血肉花朵迅速枯萎,拾荒者們大軍失去了掩護。
說是大軍,聽起來也蠻熱鬧,實際上滿打滿算不過就是幾萬個人而已,這個數字別說擺蟲潮臉上,就是擱魔山老爺們面前也是比較不堪入目的,幾乎瞬間就被淹沒。
從始至終,距離老王直線距離不超過150的拾荒者領袖都沒能把這個數字縮減到兩位以內。
然而面對這種對于拾荒者來說甚至可以用慘烈來形容的場面,老王卻悲天憫人嘬起了牙花子:“這幫弔毛這么勇的嗎,這生命力之旺盛都他娘的堪比狗腿子了吧,丫的可還沒完全尸態化呢!”
“他們似乎和上面那些血肉植株的根系共用一套血條?”
“啥?植物人兒?”
“被靈兒完全冰封后依靠自體機制破壞冰層幾乎是不可能的,必須借助外力,那玩意是鎖血條的,你上你也麻,結合他們的出場方式,我覺得倒也不能算是無端臆測。”
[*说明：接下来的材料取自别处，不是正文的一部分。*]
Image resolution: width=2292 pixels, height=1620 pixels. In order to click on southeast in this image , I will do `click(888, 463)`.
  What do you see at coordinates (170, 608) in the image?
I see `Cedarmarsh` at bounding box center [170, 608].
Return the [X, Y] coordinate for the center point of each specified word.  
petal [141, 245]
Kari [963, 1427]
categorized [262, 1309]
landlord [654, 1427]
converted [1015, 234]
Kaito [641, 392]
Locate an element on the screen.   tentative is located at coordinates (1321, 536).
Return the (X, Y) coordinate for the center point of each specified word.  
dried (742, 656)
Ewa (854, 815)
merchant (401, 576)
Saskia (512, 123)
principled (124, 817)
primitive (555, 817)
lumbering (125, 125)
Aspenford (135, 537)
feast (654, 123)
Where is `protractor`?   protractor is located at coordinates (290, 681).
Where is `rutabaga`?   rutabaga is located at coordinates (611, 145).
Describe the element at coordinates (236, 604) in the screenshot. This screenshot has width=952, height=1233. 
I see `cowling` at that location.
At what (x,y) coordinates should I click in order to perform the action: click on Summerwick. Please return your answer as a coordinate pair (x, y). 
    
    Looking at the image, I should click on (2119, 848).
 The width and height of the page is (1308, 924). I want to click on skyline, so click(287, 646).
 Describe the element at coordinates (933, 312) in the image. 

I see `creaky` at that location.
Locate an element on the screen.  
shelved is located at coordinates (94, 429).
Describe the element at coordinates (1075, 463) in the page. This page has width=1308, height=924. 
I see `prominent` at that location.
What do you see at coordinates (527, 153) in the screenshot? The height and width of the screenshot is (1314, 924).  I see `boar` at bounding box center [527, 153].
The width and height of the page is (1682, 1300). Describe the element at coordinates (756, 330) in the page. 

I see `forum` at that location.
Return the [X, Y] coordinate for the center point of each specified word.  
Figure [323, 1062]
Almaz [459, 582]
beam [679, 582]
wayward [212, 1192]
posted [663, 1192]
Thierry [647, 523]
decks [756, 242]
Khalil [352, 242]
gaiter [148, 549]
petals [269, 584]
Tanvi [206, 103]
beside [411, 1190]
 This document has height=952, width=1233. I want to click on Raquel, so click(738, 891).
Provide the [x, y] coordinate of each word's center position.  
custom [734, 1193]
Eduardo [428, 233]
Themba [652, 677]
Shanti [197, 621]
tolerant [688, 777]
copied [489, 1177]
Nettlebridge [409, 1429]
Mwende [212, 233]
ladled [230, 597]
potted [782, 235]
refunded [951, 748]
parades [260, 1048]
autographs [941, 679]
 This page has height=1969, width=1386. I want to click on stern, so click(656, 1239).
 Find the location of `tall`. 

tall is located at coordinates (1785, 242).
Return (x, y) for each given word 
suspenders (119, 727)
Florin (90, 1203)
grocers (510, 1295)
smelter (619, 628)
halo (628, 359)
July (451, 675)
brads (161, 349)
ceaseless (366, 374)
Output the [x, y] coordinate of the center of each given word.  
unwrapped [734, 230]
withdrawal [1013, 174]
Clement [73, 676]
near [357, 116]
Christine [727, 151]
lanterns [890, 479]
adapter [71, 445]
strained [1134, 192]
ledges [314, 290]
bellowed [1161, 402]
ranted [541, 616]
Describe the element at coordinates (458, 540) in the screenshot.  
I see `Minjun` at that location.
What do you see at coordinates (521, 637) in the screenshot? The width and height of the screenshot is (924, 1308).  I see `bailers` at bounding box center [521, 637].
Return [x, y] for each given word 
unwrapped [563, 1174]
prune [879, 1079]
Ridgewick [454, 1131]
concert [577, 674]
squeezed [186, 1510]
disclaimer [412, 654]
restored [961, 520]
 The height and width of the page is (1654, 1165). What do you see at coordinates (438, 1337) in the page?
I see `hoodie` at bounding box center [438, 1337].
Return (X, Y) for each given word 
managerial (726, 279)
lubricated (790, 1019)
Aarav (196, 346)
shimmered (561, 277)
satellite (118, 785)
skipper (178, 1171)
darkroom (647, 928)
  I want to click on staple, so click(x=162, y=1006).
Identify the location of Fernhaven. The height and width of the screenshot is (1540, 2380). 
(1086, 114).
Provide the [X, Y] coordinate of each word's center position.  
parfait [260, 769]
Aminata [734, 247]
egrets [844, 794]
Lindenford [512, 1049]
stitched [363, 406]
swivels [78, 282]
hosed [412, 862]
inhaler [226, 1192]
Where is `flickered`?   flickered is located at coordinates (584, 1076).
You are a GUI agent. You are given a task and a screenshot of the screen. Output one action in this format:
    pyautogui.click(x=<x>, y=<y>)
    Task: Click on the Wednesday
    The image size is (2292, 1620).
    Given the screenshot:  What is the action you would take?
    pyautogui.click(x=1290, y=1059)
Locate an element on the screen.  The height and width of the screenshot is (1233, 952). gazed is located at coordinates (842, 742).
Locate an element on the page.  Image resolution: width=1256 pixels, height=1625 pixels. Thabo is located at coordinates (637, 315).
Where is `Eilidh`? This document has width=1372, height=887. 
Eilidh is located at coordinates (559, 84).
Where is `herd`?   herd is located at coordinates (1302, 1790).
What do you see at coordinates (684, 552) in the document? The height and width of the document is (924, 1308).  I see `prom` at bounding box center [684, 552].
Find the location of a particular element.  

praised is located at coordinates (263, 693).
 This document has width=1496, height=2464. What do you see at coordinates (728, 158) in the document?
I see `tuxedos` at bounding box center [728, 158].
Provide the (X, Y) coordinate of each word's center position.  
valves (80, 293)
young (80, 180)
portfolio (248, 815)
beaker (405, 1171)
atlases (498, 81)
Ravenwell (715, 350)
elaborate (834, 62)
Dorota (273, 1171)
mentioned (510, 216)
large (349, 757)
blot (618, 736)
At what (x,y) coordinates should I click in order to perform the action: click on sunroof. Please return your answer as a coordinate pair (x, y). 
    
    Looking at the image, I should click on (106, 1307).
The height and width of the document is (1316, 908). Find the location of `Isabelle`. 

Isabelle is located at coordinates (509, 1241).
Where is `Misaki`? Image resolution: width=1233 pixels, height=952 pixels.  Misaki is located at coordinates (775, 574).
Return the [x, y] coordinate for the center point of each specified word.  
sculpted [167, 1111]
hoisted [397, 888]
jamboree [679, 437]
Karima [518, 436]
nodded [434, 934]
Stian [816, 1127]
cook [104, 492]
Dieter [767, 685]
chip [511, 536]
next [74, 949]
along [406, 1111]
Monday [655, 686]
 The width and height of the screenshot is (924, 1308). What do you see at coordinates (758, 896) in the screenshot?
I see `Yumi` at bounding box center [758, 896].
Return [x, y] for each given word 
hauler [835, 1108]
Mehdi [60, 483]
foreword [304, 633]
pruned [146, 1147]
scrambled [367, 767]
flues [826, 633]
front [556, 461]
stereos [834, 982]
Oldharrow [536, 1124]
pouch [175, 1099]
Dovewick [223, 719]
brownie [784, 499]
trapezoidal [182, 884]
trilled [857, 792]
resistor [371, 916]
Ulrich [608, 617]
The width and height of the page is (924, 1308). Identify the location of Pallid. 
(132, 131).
“管他丫的”老王摩拳擦掌,表情婦孺皆驚老漢拄棍,“這不是正合你滄老爺的意了么,“狗日的還能引異潮,指不定他們就是咱開門鑰匙呢,自由貿易嘍!”
有動靜總比沒動靜強,這是好事,李滄擰著眉頭模版式面無表情的微笑:“丑陋!有辱斯文!”
“擦!”
總之,在這樣一個得天獨厚的、讓李滄黔驢技窮的大環境中,幾萬個植物人就這樣以不符合空島一貫畫風的方式與數以十倍、百倍計算的蟲族打得有來有回。
不是蟲子消極怠工,而是這群類似于人的生物有著路邊野草一樣頑強的生命力,無論被打倒撕碎多少次,他們永遠可以頂著一腦門子綠光歡蹦亂跳的站起來,看得老王一度懷疑這是不是自己職業路上的墊腳石們那些冤親債主們來打擊報復了。
而且,這群拾荒者對某些戰爭行為有著獨特的應對機制,表現出了極其、極其、極其熟練堪稱行云流水般的高超技術,從始至終,被放翻打死的有,被撕碎扯爛的數不勝數,但卻沒有一個人的大部分被蟲子們成功吞進肚子里。
是的,一個都沒有
最多半個。
除了牛皮糖一樣嚼不爛吞不下的肉質之外,他們的手段包括但不限于閃爍、氣化、替身、分身等各種生物理學圣劍,一系列眼花繚亂的操作讓李滄老王以及蟲子們眼花繚亂。
“臥槽,這他媽怕不是在來到這條世界線之后現祈愿出來的技能吧,這他媽是一群神仙吧這,他們究竟怎么做到的?”
“有沒有一種可能,適者生存?”
以共享血條為基礎和半徑劃定技能樹的點亮路徑,這些拾荒者表現出來的特異性很難不讓人懷疑他們依然保有祈愿手段。
問題是
島沒了,祈愿ban了,他們也不是剝離者,怎么做到如此離譜奇葩卻又驚人的貼合實際的?